-- Required task --
Give the lines from the one with "Given: Click the" through the end of the lines as a two-column CSV with the headers text and answer, one row for each text and its answer. Quote each field, turn line breaks into spaces, and leave the pictures out.

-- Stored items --
::::

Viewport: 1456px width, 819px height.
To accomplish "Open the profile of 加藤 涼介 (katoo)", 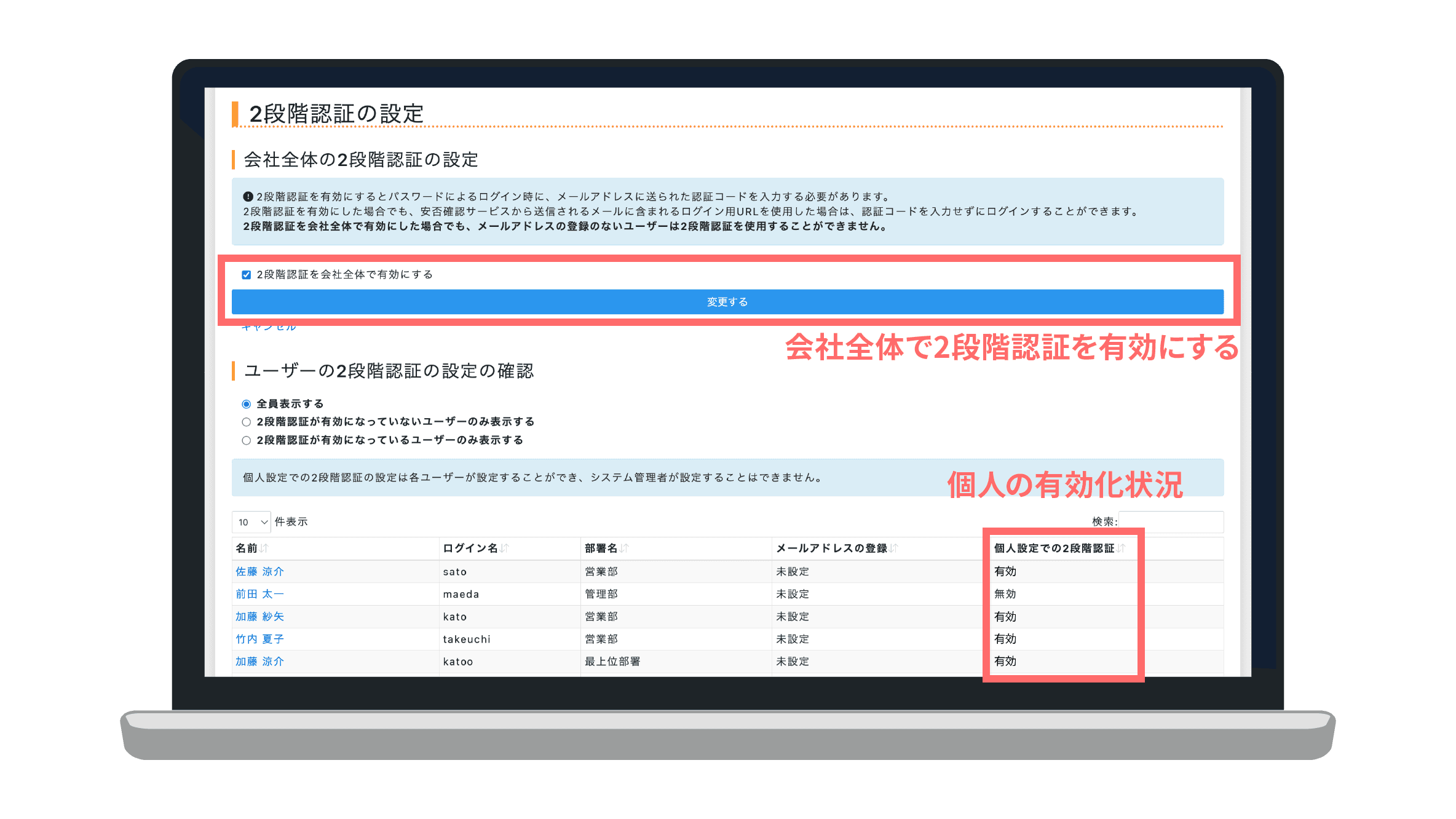I will (259, 662).
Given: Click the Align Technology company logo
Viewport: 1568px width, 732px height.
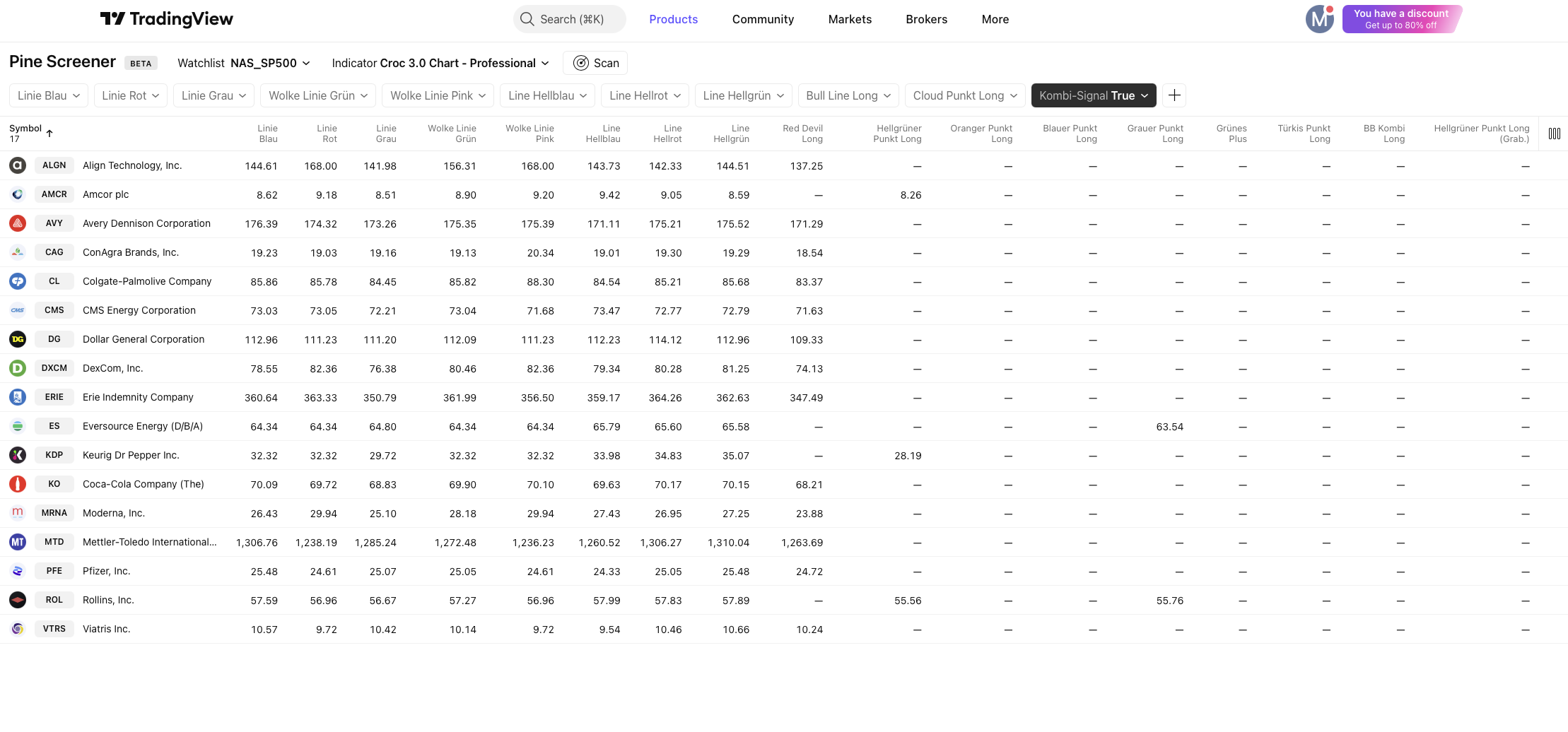Looking at the screenshot, I should click(x=18, y=165).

::::

-- Written answer --
text,answer
"Given: Click the Align Technology company logo Viewport: 1568px width, 732px height.","Looking at the screenshot, I should click(x=18, y=165)."